Les deux derniers individus accusés du meurtre de Raymond Ellis, ce jeune homme pris pour un autre et lynché à mort dans un bar du centre-ville de Montréal en octobre 2005, ont été condamnés à 15 et 14 ans de prison ce matin au Palais de justice de Montréal, dans un jugement d'une dureté rarement vue.

Le juge Michael Stober de la Cour Supérieure a même rendu des sentences plus sévères que ce que la Poursuite réclamait pour John Tshiamala et Evans Belleville. Il ne s'est pas gêné pour toiser directement les deux condamnés de 28 et 29 ans, originaires du Congo et de Haïti, et leur rappeler que leur pays d'accueil leur avait fait confiance.

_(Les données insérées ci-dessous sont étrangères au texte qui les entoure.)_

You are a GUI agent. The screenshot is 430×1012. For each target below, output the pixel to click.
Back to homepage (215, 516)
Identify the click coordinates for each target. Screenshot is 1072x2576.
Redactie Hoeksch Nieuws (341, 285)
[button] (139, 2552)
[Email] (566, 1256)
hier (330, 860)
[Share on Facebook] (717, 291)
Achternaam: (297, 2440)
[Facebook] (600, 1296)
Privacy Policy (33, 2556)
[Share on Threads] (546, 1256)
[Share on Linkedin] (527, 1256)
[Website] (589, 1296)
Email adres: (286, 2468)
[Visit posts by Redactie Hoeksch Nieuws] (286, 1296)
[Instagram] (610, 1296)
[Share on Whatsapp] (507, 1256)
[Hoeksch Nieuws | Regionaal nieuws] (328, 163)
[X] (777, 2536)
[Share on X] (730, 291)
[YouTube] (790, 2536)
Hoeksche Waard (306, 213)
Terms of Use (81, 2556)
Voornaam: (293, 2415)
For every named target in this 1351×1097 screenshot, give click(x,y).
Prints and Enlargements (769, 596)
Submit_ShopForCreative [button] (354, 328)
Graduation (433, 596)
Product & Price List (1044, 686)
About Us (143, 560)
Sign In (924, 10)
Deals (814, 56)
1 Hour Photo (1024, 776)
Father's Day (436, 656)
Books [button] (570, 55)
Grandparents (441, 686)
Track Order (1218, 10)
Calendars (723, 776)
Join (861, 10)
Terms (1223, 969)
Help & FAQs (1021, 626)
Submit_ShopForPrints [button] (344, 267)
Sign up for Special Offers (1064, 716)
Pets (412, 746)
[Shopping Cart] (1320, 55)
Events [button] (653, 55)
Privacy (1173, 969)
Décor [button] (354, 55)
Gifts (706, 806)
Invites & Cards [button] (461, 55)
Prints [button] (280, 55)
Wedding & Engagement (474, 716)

«Les deux étaient adolescents lorsqu'ils sont arrivés ici. Ils ont été accueillis à bras ouverts. Ils ont eu des difficultés dans leur pays d'origine, mais ces difficultés ne peuvent servir de bouclier de justifications pour les crimes commis dans leur nouveau pays. À un moment donné, il faut être responsable de ses actes et ne pas se cacher derrière son passé», a d'abord lancé le juge Stober.

«Vous êtes arrivés ici à un bel âge. Vous avez tous les deux obtenu les avantages de tous les citoyens canadiens ; éducation gratuite, assurance-maladie, assurance-emploi, aide sociale. Vous avez fait montre d'un mépris et d'un manque de respect flagrant envers l'administration de la justice et les gouvernements du Québec et du Canada», a ajouté le magistrat, tout en soulignant le fait que leur victime, Raymond Ellis, était également originaire d'un autre pays, la Jamaïque, mais qu'il avait choisi d'étudier, d'obtenir un diplôme et d'ouvrir sa propre boutique de vêtement où il travaillait jusqu'à ce qu'il soit «victime d'une attaque sauvage et gratuite nullement provoquée, une brutalité digne d'un bassesse de l'humanité».

Lynchage en règle

Le soir du 23 octobre 2005, Raymond Ellis, 25 ans, et deux de ses amis se sont présentés au bar Aria sans savoir que des dizaines de membres des Bleus tenaient une soirée à la mémoire d'un des leurs récemment assassiné. Soudain, l'un des Bleus a pris Ellis pour le meurtrier et ce dernier a été frappé par une horde d'individus à coups de couteau, de tabouret, de poings et de pieds. Il est décédé peu après.

Cinq hommes avaient été arrêtés, mais leur procès a pris fin sur un arrêt des procédures en janvier 2009. La Cour d'Appel a ordonné la tenue d'un second procès. Deux autres accusés, Ernso Théobrun et McLee Charles ont reconnu leur culpabilité à une accusation d'homicide involontaire coupable et ont été condamnés respectivement à 10 ans et neuf mois, et neuf ans de prison.

Mais Tshiamala et Belleville ont subi leur procès et un jury les a déclarés coupables le trois février dernier.

Juste avant que le juge rende sa décision ce matin, Tshiamala a déposé une lettre dans laquelle il a offert ses sincères condoléances à la famille Ellis, ajoutant qu'il avait fait «les mauvais choix et eu les mauvaises fréquentations, mais qu'il n'était plus le même aujourd'hui». Trop peu trop tard pour le juge Stober qui a qualifié les écrits de Tshiamala «d'intéressés, non sincères et de tentative d'obtenir une peine plus clémente».

En soustrayant la détention préventive, il reste 4 ans et sept mois de prison à purger à Tshiamala à compter de ce jour et trois ans et cinq mois pour Belleville.

«C'est une grande victoire pour la justice. Cela ne nous ramènera pas notre fils, mais cela va nous aider à continuer», a déclaré Raphael Ellis, le père de Raymond Ellis à la sortie de la salle d'audience.

«Nous sommes satisfaits. J'espère que ce jugement va faire en sorte que ce genre de meurtre gratuit va cesser», a renchéri la mère de la victime, Joyce Ellis, qui a pratiquement suivi toutes les procédures depuis huit ans.